Comment l’écoute de la musique procure-t-elle du plaisir ? Par un savant mélange d’incertitude et de surprise, répondent des chercheurs qui ont fait ingurgiter à une machine des centaines de tubes pour en découvrir les secrets.

L’équipe de chercheurs a analysé statistiquement des milliers de suites d’accords (sans mélodies ni paroles), tirés de 745 tubes de pop du Billboard américain de 1958 à 1991, dont Ob-La-Di, Ob-La-Da des Beatles, Red Red Wine de UB40 et Knowing Me, Knowing You par ABBA.

“Il est fascinant que les humains tirent du plaisir de l’écoute d’un morceau uniquement en raison de l’ordre des sons”, dit à l’AFP Vincent Cheung de l’institut Max Planck pour les sciences cognitives et du cerveau en Allemagne, qui a mené l’étude publiée jeudi dans la revue Current Biology.

Les cerveaux scannés pendant l’écoute

Un algorithme de “machine learning” (apprentissage automatisé) a quantifié le niveau d’incertitude et de surprise de 80 000 suites d’accords, puis les chercheurs ont fait écouter à environ 80 personnes une sélection de morceaux, alors qu’ils se trouvaient dans un scanner IRM afin qu’on observe leurs cerveaux.

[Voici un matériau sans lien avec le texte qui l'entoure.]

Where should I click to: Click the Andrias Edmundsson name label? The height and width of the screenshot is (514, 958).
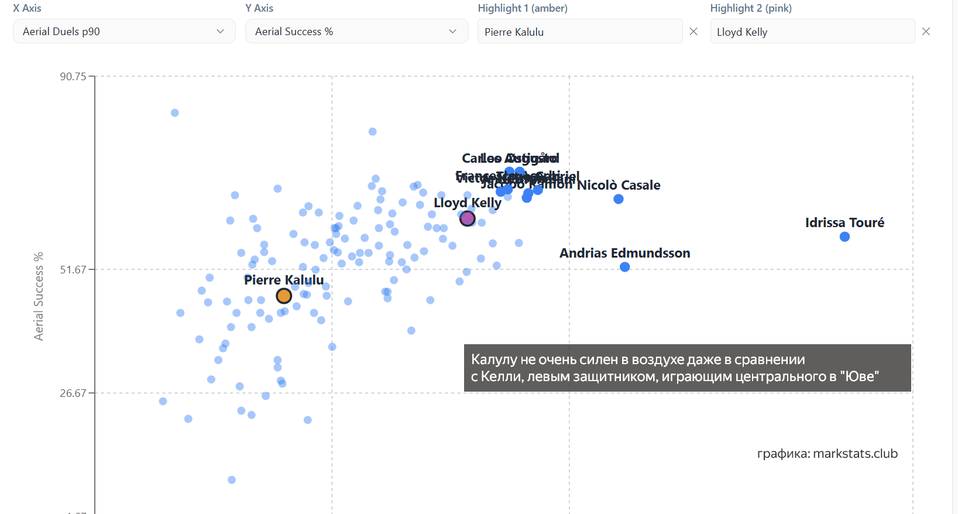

Les scientifiques ont remarqué que lorsque les participants étaient relativement certains du prochain accord, ils éprouvaient du plaisir si l’accord suivant les surprenait. Et à l’inverse lorsqu’ils étaient incertains de la suite ils éprouvaient du plaisir quand l’accord suivant n’était pas surprenant.

Pour jauger les attentes et les sentiments éprouvés, les scientifiques observaient les régions du cerveau correspondant au traitement des émotions, du son, et à l’apprentissage et la mémoire. Seuls les accords, et non les mélodies et les paroles, étaient joués car celles-ci auraient risqué de réveiller des souvenirs plus ou moins plaisants et de contaminer l’expérience.

“Invisible Touch” de Genesis le mieux noté

Ces données pourraient-elles aider un jour un compositeur à trouver la formule magique pour un tube ? “Ce pourrait être un élément important à exploiter, mais cela ne pourrait pas être la seule chose pour créer une chanson pop”, répond avec humilité Vincent Cheung.

Les suites d’accords les mieux notées lors de l’expérience étaient issues de Invisible Touch de Genesis (1980), Hooked On A Feeling de BJ Thomas et Ob-La-Di, Ob-La-Da des Beatles.